◆ What to produce ◆
Rewrite the part that opens with the line containing "Where should I" and closes at the end of the lines, swapping "green" for "blue" and keeping everything else the same. Don't include the pictures in your answer.

◆ Exercise materials ◆
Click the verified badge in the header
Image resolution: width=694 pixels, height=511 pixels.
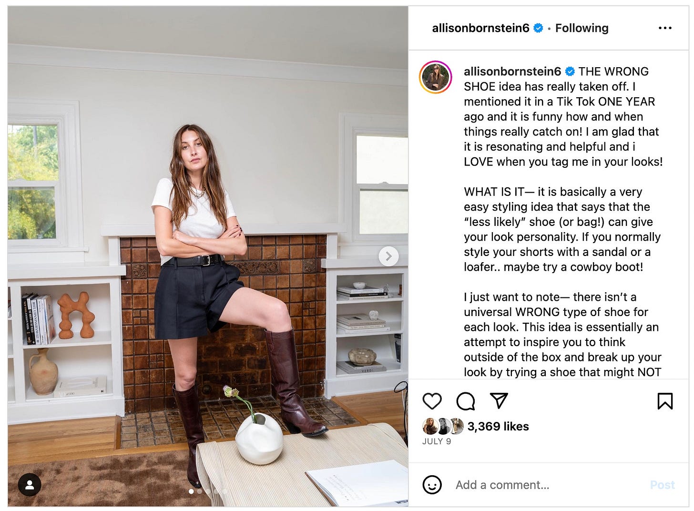(x=538, y=28)
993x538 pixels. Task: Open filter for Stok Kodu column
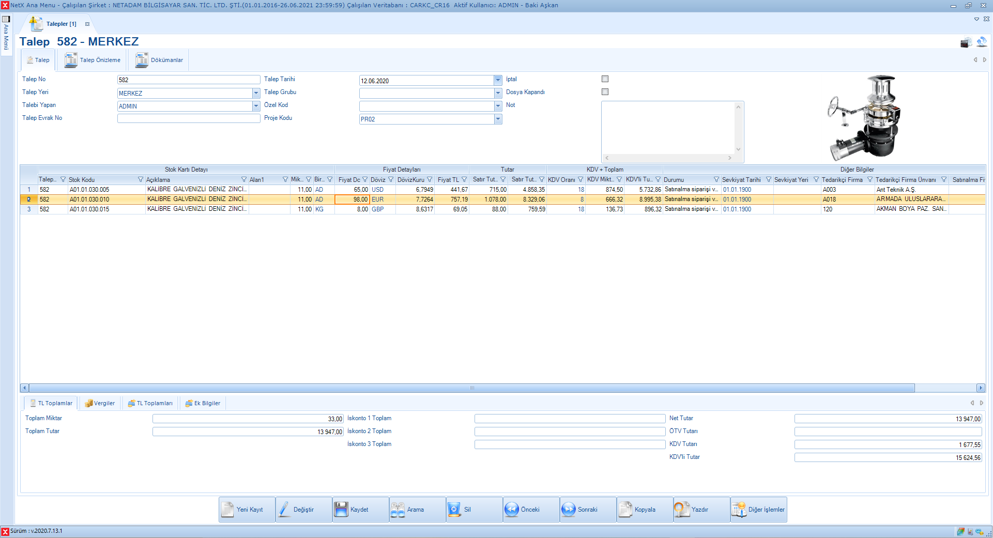coord(140,180)

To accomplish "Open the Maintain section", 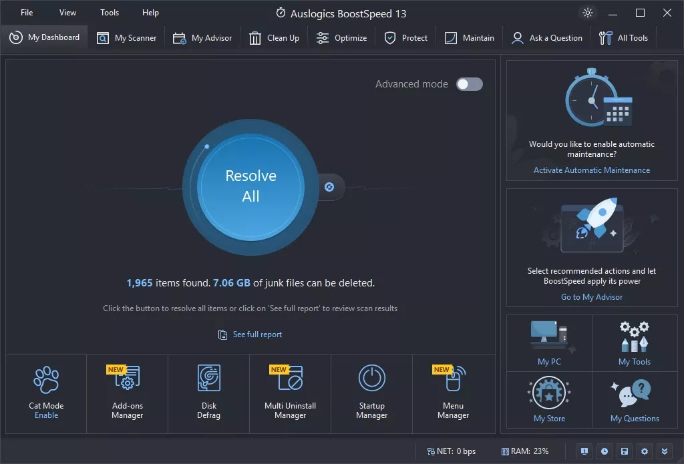I will 469,37.
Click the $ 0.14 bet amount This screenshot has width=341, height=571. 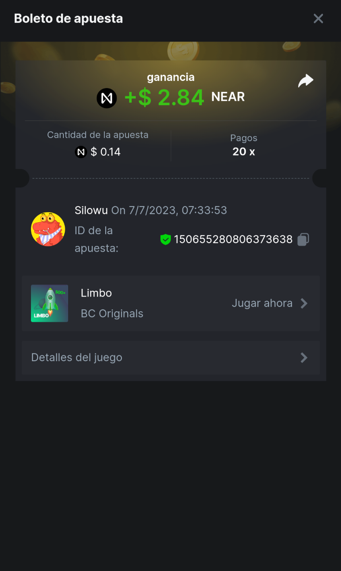click(x=105, y=152)
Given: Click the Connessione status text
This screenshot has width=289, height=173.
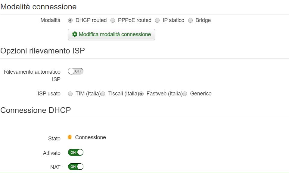Looking at the screenshot, I should click(90, 137).
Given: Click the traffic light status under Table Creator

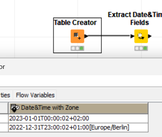Looking at the screenshot, I should (77, 48).
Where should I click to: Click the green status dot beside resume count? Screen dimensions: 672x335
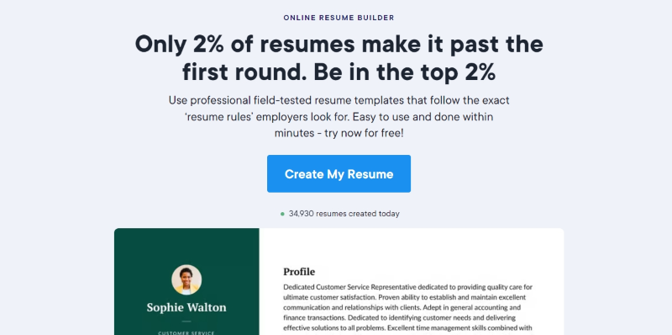282,214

◆ Solution to this exercise ◆
Where should I click to: Click the blue status dot beside resume count? Screen dimensions: 672x335
282,214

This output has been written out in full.